O grande trunfo de “Porém Bruxa” é realmente apresentar uma trama nacional de magia, uma fantasia com cara e selo nacional, com momentos que sabemos que acontece em uma grande metrópole como São Paulo, mas com pitadas de todas as pessoas que estão presentes em nosso país, assim como todo tipo de fé existente – e o vilão, ah, o vilão! Carol construiu uma trama que mistura fantasia e realidade, com crimes que estão presentes no cotidiano do brasileiro (como violência doméstica e contra pessoas em situação de rua), além de mostrar mais do bem e do mal que há dentro de nós. Há uma passagem de ação na trama, em um prédio em chamas, que foi de prender a atenção de qualquer leitor, principalmente quando entendemos que alguns personagens estão dispostos a perderem a vida por algo que acreditam que é o certo e o que precisavam fazer. É sempre bom entender que mesmo no meio de tanta gente, há pessoas dispostas a lutar pelo corretor – e se você me falar que isto foi na ficção e não na vida real, eu te respondo que a vida imita a arte.
O momento no qual entendemos o que aconteceu com Ísis no passado e o motivo dela ter tanto medo de enfrentar o “novo” Corregedor é de partir o coração. Não quero e não vou dar spoilers nenhum, mas acho que toda mulher adulta que já passou por algum tipo de momento envolvendo abuso fica com o coração apertado com a trama. E, por mais que Ísis esteja enfrentando isso em uma trama de fantasia, sabemos que muitas mulheres passam por momentos de abuso com seus chefes em diversos formatos. Gostaria de falar bem mais sobre toda situação, mas qualquer coisa que eu fale a partir daqui será, sem sombras de dúvidas, spoiler, então me limito a dar os parabéns a Carol pela forma com a qual tratou o tema: sem esconder nada e com a delicadeza necessária.

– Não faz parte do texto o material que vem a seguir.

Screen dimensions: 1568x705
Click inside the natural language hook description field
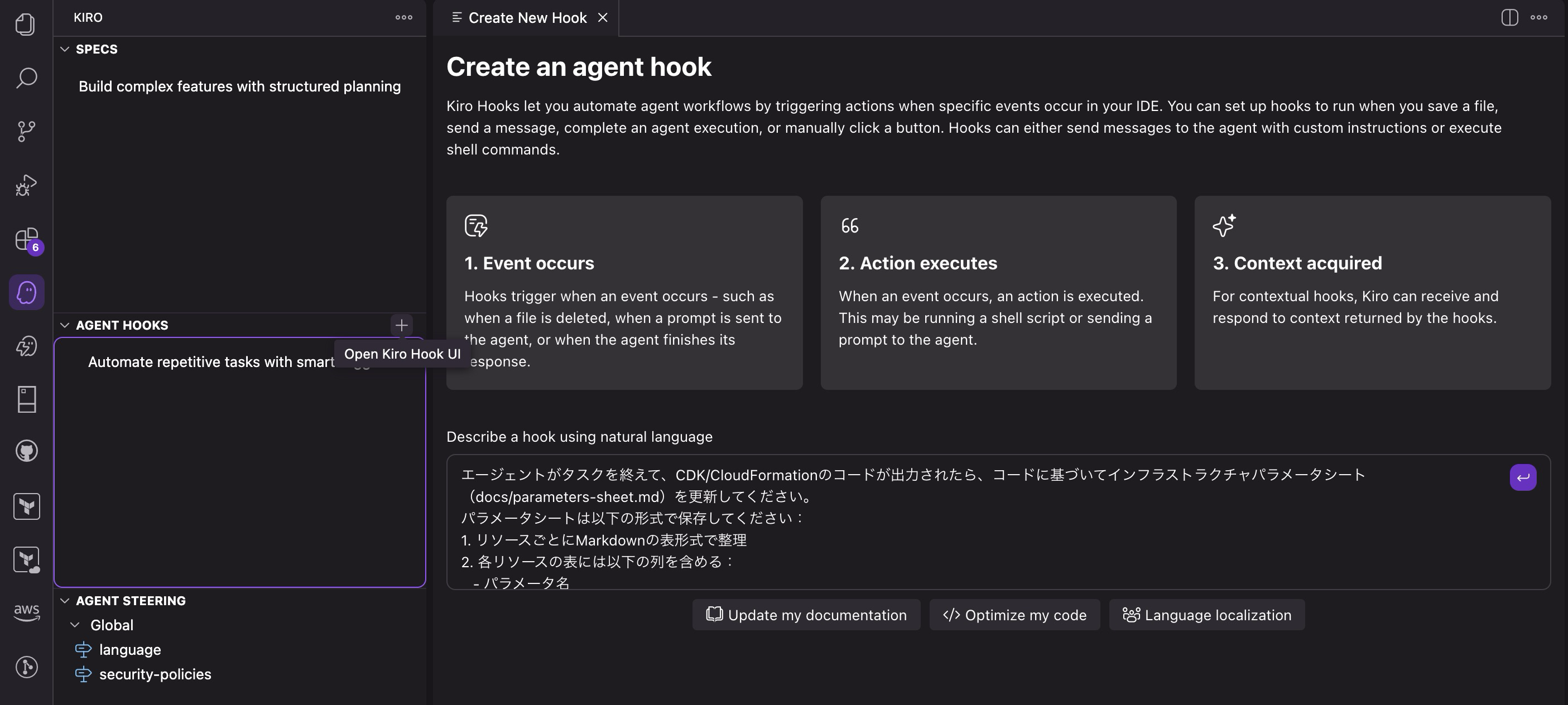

Aqui talvez caiba uma nota sobre as muitas naturezas da bruxaria, porque variam bastante conforme o lugar e a época. A parte histórica em si fica para outra hora, mas hoje em dia existem basicamente dois grandes grupos: os bruxos cujo poder vem da Terra, através da genética ou de um despertar tardio (neste, estamos eu, outros monitores, corregedores, o Conselho, a Cidade dos Nobres toda), e aqueles que, como a História narra, firmam pactos com demônios. Estes são umas baratas radioativas, uma nódoa cancerosa no equilíbrio das coisas.
Não vou dizer que não gostaria de mais detalhes sobre a Cidade dos Nobres – a cidade onde parte dos bruxos de classe “mais alta” moram ou ainda sobre os próprios limites e criação da magia que o universo pede e exige e que acho uma falha da trama não apresentar mais de tudo isso, mas, como falei no começo desta resenha, tenho certeza absoluta que muito mais vem ai neste universo, já como a continuação é esperada. E aqui assinalo que esta é a segunda Edição de “Porém Bruxa”, agora sendo publicado pela Editora Suma, com uma edição com 2 contos: um inédito, “Agora Diplomata”, e também “Apesar de telepata”, já enviado pela newsletter da Carol, sendo que os dois são pelo ponto de vista de Victor. O primeiro conto se passa após os eventos do livro e o segundo mostra o que Victor fez enquanto estava sumido dentro da narrativa do livro, acompanhando suas ações para tentar ajudar Ísis.
Entre tantos elogios que teci aqui a trama e aos personagens do livro, não deixo de assinalar a escolha do nome da protagonista – Ísis, uma divindade do Egito Antigo que aqui se materializa em é uma mulher forte, independente e moderna, porém bruxa, que nos apresenta uma trama incrível e que merece ser lida por você, portanto, bookstan.